I was feeling pretty convicted as I read, and re-read those scriptures over and over. In fact, the following morning I opened my Bible and meditated on them again. And then again the next morning. And the morning after that. And every single day in December thus far.
It occurred to me that, while I hadn’t seen the one, big miracle I believed would be evidence of God’s presence and provision for the year, there were dozens and dozens of little miracles throughout the course of 2009. So many that “were I to speak and tell of them, they would be too many to declare.” Looking once again at my family, and what God had done in our lives, internally and externally, I found myself frozen with gratitude for God’s graciousness to us. That He had brought us this far. That he had brought us through another year…evidence of His mercy, His love, His attention to every detail of our lives. I recalled His protection, His provision of our daily needs, and His peace in the midst of the many ups and downs we’ve encountered.
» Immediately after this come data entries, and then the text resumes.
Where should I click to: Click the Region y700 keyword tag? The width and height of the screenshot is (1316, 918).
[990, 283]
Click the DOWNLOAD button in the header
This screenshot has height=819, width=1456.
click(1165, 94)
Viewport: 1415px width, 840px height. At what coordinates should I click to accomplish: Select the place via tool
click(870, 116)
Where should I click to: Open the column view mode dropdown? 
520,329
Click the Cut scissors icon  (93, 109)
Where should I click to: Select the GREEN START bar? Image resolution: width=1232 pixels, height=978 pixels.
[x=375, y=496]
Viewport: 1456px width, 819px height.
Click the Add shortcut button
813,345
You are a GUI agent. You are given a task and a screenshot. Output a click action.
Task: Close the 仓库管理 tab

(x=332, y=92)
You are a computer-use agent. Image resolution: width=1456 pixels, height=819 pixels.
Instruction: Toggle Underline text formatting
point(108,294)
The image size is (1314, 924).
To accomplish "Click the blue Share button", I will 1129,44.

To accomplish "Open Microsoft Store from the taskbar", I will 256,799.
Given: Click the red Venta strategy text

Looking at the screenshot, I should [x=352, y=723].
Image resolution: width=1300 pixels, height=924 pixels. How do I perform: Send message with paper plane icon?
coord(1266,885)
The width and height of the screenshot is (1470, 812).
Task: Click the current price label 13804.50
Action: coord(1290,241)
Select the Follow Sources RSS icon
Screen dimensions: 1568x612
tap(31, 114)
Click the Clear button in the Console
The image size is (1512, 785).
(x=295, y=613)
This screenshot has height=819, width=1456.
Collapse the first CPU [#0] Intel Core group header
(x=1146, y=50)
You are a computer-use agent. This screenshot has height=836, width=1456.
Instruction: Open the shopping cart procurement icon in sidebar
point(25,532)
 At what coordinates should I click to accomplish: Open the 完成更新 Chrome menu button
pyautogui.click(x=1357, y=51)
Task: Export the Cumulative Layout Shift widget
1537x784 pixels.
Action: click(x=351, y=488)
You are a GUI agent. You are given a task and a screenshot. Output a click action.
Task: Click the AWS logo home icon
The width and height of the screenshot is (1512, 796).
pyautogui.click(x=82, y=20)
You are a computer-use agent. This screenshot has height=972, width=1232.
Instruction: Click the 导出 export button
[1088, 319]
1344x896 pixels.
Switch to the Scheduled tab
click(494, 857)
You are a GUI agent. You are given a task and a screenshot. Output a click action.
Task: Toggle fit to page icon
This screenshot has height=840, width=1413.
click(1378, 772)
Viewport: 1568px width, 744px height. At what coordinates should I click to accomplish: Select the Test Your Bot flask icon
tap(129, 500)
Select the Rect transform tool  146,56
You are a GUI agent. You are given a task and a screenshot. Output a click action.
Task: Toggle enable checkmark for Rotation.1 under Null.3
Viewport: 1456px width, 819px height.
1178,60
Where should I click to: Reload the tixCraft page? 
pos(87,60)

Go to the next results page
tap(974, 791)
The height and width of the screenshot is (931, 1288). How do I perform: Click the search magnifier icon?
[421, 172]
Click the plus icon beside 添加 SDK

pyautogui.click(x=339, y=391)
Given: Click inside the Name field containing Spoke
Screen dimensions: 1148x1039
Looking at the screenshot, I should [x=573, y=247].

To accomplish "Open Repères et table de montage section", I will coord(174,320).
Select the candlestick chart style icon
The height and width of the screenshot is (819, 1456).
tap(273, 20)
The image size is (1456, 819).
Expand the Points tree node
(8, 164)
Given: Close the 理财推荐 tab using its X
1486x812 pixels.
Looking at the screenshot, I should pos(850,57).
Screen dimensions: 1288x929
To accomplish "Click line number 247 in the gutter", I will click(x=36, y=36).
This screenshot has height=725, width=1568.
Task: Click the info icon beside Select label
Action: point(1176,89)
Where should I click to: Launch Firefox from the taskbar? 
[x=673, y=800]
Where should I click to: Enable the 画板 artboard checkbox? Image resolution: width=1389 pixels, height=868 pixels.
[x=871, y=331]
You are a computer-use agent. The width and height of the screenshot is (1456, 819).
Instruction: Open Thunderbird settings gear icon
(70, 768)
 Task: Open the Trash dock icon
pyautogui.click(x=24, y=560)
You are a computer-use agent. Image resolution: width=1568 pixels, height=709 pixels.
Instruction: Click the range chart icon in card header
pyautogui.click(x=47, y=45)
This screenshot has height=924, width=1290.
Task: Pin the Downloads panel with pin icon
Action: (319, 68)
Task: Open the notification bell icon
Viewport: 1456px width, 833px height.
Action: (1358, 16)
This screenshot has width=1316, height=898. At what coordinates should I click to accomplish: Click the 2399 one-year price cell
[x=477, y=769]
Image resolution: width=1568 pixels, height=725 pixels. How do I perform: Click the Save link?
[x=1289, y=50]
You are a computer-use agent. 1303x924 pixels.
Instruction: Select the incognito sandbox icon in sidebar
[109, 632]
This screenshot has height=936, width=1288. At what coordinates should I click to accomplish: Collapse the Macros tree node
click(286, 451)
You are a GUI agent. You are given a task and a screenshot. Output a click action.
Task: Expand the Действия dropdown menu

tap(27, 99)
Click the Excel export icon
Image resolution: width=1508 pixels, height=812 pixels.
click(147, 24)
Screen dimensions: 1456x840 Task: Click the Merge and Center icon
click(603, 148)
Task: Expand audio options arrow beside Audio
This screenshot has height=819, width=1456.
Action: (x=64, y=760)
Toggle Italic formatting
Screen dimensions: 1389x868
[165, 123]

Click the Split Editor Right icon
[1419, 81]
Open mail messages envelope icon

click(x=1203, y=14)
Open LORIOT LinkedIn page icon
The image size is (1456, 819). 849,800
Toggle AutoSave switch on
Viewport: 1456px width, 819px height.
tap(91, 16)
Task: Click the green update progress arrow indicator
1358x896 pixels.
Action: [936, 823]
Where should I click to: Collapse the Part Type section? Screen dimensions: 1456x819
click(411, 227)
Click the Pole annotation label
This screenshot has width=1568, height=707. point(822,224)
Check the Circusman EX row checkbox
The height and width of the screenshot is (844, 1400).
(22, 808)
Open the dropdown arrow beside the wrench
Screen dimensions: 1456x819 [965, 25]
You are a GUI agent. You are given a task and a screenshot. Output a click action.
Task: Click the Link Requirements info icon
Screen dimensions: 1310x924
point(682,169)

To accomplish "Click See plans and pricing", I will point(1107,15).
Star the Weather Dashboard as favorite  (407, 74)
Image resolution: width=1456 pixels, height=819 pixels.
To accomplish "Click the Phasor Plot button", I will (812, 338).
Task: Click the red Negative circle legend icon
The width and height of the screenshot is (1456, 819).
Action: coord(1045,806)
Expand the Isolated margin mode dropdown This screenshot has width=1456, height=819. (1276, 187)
This realization has been profound and humbling to me. Just because I didn’t see God work the way I wanted Him to, or expected Him to, does not mean He wasn’t working. He was just doing it His way - the best way. He makes all things beautiful: the pain, the struggle, the disappointments and hurts. He weaves them together with the threads of hope, grace, humor and unconditional love to produce a tapestry of indescribable depth and beauty.
I will remember this year forever. Not as the year that “that one thing happened”, but as the year that God had brought us this far. His wonders were too many to recount. The favor of His hand was in the breathtaking brush strokes of the ordinary, the uncertain, the pain and even the little miracles of life. Amazing to me that once again, He has brought us this far.
What about you? Can you say that God has brought you this far? I hope so. I hope that if you are struggling to see it just now, that you will discover the wonders God has done before the year ends. And I hope you too will be able to say:
“Who am I, O Lord God, and what is my family, that you have brought us this far?”